Horses drink from water trough Lifeblood 22 January 1918
Jerusalem, Palestine, Ottoman Empire
photographer Frank Hurley
Australian War Memorial (B01518)

 

Uppermost in Chauvel’s mind was an acute lack of water for man and more significantly, perhaps, horse. Beersheba’s wells had to be taken and Chauvel called senior officers to his headquarters south-east of the town—famously advising Hodgson to ‘put Grant straight at it’. The 4th Light Horse Brigade, under Brigadier-General William Grant, was thus the one to charge Beersheba’s defences from the south-east—a decision informed largely by the fact that Grant’s men had thus far seen little action.

Significantly, it was also known from aerial photographs that the defences in that sector were incomplete and without barbed wire. With only the 4th and 12th regiments at his disposal, Grant rode forward at about 4.30pm as the light began to fade—the 12th on the left of the advance and the 4th on the right. A walk became a trot, a canter, and at last, a gallop. Expecting the horsemen to stop and dismount, as was their usual mode of attack, the enemy was nonplussed when they did not.
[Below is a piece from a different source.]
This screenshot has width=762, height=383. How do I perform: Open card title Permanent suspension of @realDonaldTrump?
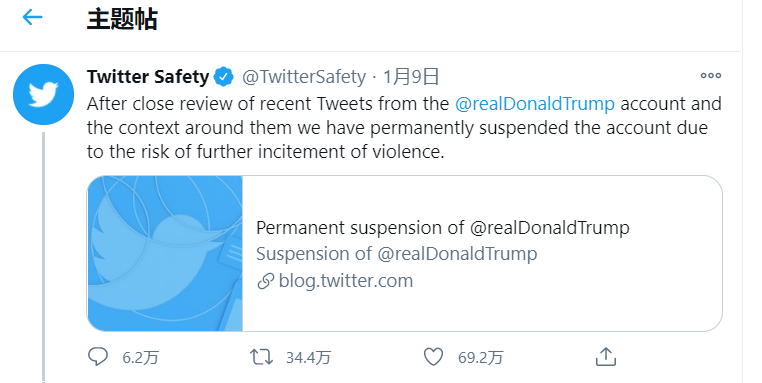pos(443,227)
Instead the men charged on, rifles slung and bayonets in hand.

Turkish fire discipline evaporated. Rifle and machine gun fire became erratic and mainly flew over the heads of the horsemen, although some horses were hit near trenches when the men in the first squadrons dismounted and took to the Turks with their bayonets. The success of the encounter might best be gauged by the fact that there were only 31 light horsemen killed and 36 wounded, most of those falling not in the charge but in the trenches.

By nightfall the town was taken. Many Turks were prisoners and those not captured were fleeing north. If not necessarily the battle that entirely opened Palestine to the British cause—the Turks were already suffering a sense of impending doom that had begun earlier in the Sinai—it nonetheless showed the potential for determined mounted attacks even against fortifications and especially if assisted by air reconnaissance and artillery support.
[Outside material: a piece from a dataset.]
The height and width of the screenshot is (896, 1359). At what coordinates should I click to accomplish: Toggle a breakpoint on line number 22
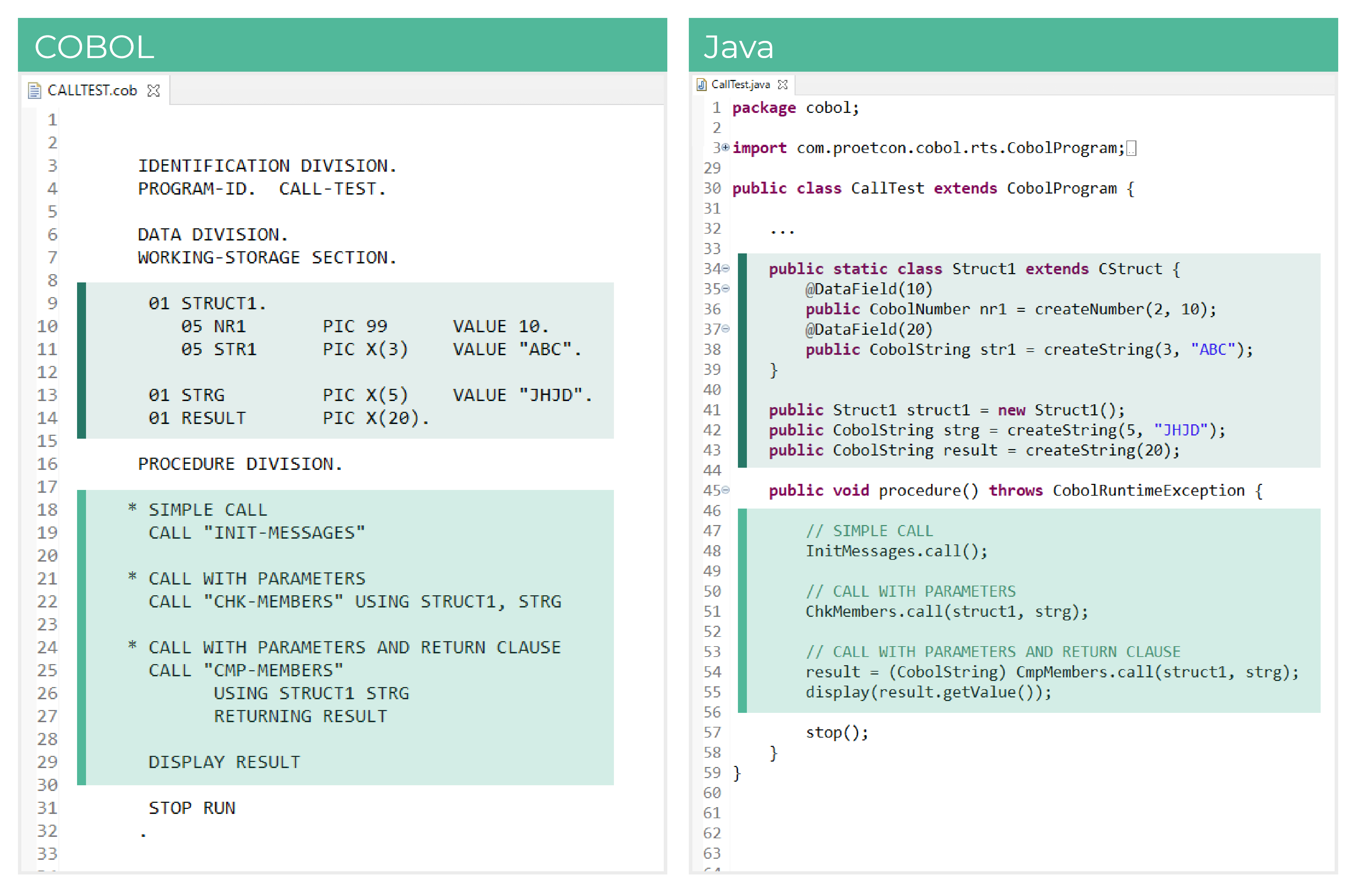47,601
Turkish resistance may have weakened but it had by no means disappeared. Determined Ottoman rear-guards at Tel el Sheria and Tel el Khuweilfe, troop fatigue and the ever-continuing search for water, hindered Allenby’s plans. Nevertheless, Jaffa fell to the mounted New Zealanders in mid-November and Jerusalem was in British hands by Christmas 1917. Both were a fillip to flagging British Empire spirits—low after a year of unrestricted submarine warfare, Western Front debacles at Arras and ypres and the loss of an important ally in the fallout of the Russian Revolution.
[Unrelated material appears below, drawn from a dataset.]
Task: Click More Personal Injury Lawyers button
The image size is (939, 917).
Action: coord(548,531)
Despite arguments that light horsemen should now be armed with swords, since they had effectively demonstrated with bayonets the effectiveness of a cavalry charge, there was no immediate change in weaponry. The impetus of the advance northward had slowed and the mounted troops were withdrawn to positions along major railway lines in an attempt to ease supply difficulties.

Charge of the Light Horse Thunder of a light horse charge October 1917 – February 1918
This photograph was once claimed to depict the charge of the 4th Light Horse Brigade at Beersheba on 31 October 1917. Subsequent enquiries have revealed it was more likely taken during a re-enactment of the charge near Belah, Palestine in February 1918.
Australian War Memorial (P03723.001)

Author

Dr David Holloway OAM is a retired secondary school teacher and a former sergeant of the 4th/19th Prince of Wales’s Light Horse Regiment. He remembers fondly monthly dinners with the grand old men of the Light Horse and has written two books on the subject: Hooves, Wheels and Tracks andEndure & Fight. Dr Holloway is the current patron of the 4th Light Horse Regiment Memorial Association. He was awarded the Shrine of Remembrance Medal in 2011 and the Medal of the Order of Australia in 2017 for services to military history.